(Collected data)
:::::

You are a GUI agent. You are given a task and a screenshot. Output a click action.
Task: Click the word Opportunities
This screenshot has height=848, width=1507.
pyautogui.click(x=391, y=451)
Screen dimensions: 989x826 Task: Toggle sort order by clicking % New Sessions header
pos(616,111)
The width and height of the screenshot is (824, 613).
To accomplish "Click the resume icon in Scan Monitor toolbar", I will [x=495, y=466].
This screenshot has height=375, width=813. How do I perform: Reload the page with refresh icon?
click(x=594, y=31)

:::::

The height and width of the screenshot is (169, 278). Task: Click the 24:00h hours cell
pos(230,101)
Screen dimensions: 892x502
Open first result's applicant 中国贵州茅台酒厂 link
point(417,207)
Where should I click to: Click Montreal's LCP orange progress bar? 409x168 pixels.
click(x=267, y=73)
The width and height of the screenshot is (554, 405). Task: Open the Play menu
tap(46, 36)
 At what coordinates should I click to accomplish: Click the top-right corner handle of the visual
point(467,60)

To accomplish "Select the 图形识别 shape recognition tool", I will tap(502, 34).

:::::

Check every line of the data, and copy the ones that contain "will".

Solution to this task —
To accomplish "Click the resume icon in Scan Monitor toolbar", I will [x=495, y=466].
To accomplish "Select the 图形识别 shape recognition tool", I will tap(502, 34).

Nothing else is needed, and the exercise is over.